Harvard University has been ridiculed for its decision to charge full tuition ($49,653), while only offering online classes in the wake of COVID-19.
Media critic Jack Shafer tweets:
Harvard is the new University of Phoenix.
Writer Caitlin Flanagan tweets:
Harvard suckers customers into paying for the world’s most expensive MOOC
Slate business writer Jordan Weissman, however, argues that Harvard is absolutely right to keep tuition high. His argument is revealing, having almost nothing to do with, you know, the quality of the education on offer.
Weissman admits that some of the classes are great—but that is a mere aside to the real meaning of Harvard. Here is the gist of the piece:
Second, it’s arguable whether Harvard students are actually getting cheated out of their money. Yes, remote learning is a drag—I have personally started and quit many a MOOC—but in the end, the main benefit of an Ivy League education isn’t really classes, fantastic as some of them might be.
Schools like Harvard, Stanford, Yale, and Princeton serve as four-year networking events and outsourced HR departments for companies in finance, tech, and media. Spending a semester, or even a whole year, away from campus (only freshmen, seniors, and students who don’t have resources to learn from home will be allowed on) isn’t going to fundamentally change that long-term value proposition. If I were a parent, I might encourage my kid to take a gap year or consider a leave of absence for the fall (both still options), but it’s not clear anybody is wasting their cash by logging in to Cambridge’s Zoom U in September because they want to complete their degree within four years.

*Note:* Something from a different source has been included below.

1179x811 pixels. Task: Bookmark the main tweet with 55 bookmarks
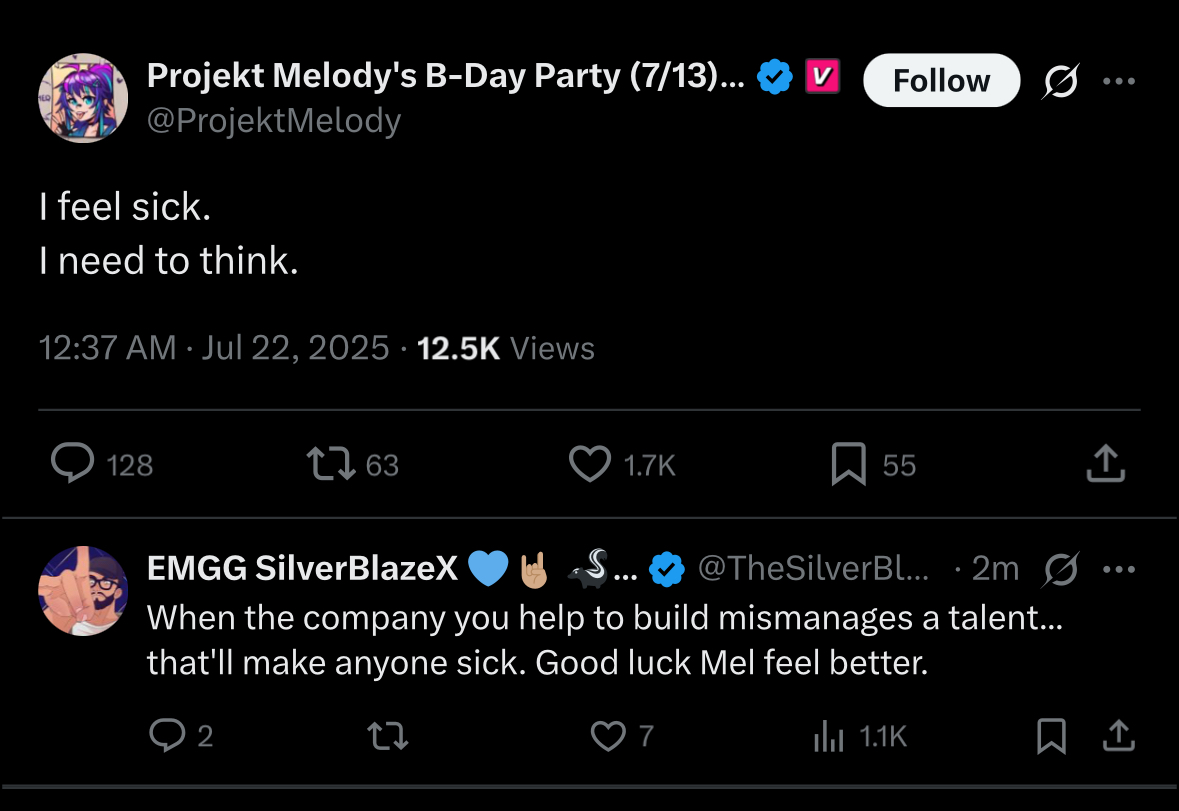pos(849,464)
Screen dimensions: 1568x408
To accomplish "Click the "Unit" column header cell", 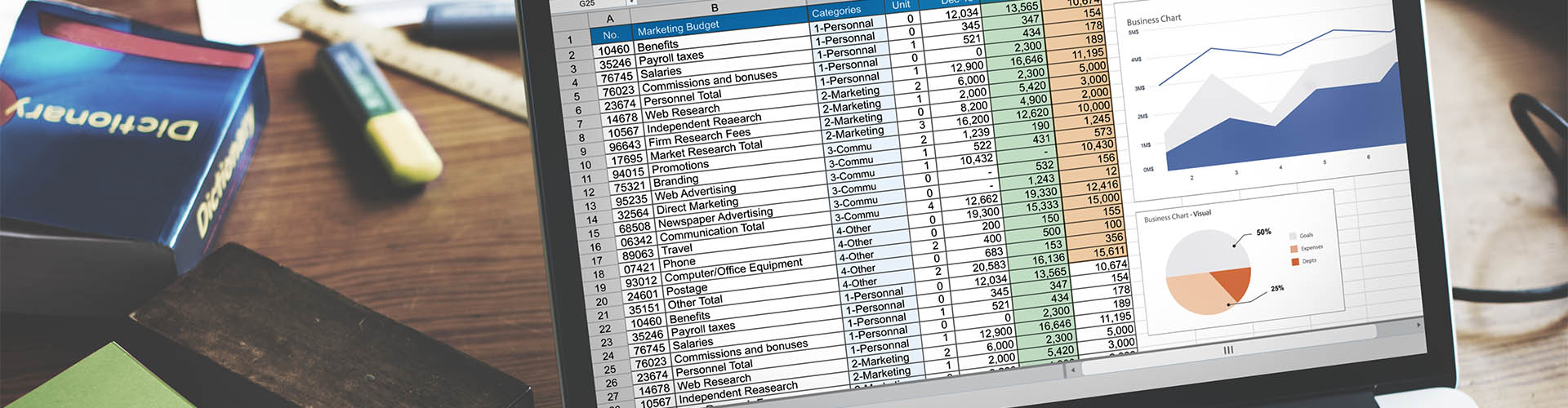I will [x=901, y=5].
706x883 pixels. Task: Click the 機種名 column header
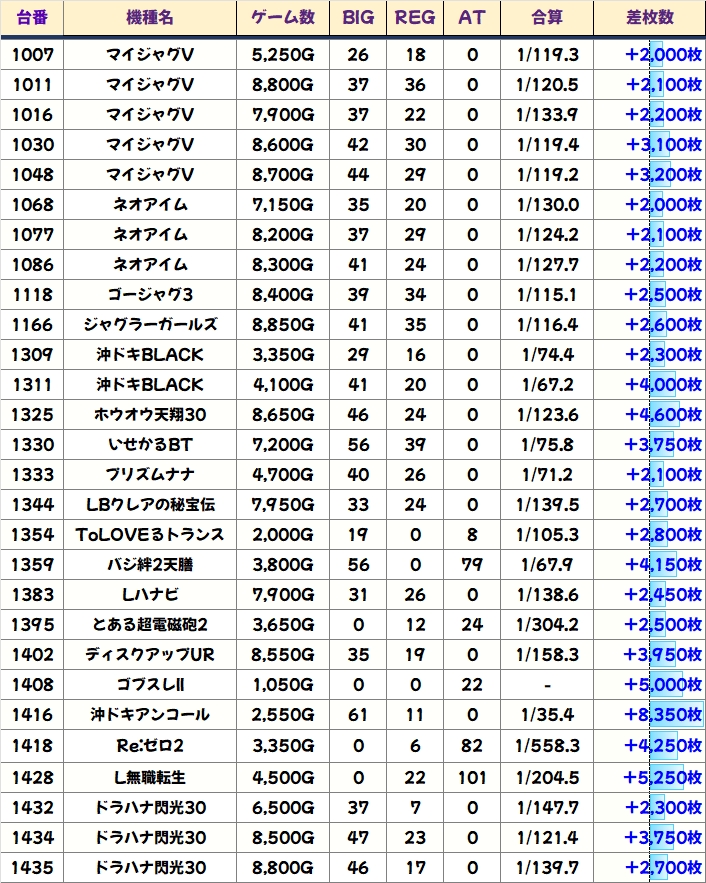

In addition to keeping out hoi polloi, the great thing about Harvard’s maintaining its full tuition is that it enables other, lesser schools, to do the same:
But the main point in favor of Harvard’s decision isn’t really about Harvard at all—it’s about the rest of higher education. Decisions made in Cambridge tend to have ripple effects. If Harvard were to waive its tuition entirely this year, or more steeply discount it even for rich kids, it would send a message that online education is simply not worth paying for right now, which is the last thing academia wants to be communicating at a moment when many less prestigious schools are facing a financial reckoning.
It will also create pressure for other schools with fewer financial resources to follow suit. My guess is that most of America would understand that just because Harvard can afford to lower prices, doesn’t meant public colleges can do the same. But by holding the line on its own tuition, Harvard is probably making it ever so slightly easier for public schools facing real budget pressures to do the same.
College tuition has risen to such an unrealistic level that it is no longer possible for an ambitious young person to work her way through college. The solution to this seemed to be college loans, which are turning out to be so burdensome that the cost of a college degree holds many young Americans in in economic bondage.
Weissman seems to say that high tuition is great because it contributes to a stratified society in which an education meritocracy is able to separate itself from the rest of the country. And not on the basis of education, but simply by erecting barriers.
According to his LinkedIn profile, Weissman is a graduate of Northwestern University in Evanston, Illinois. Tuition is $54, 568, so we can assume that the networking is at least acceptable because college is not about the education.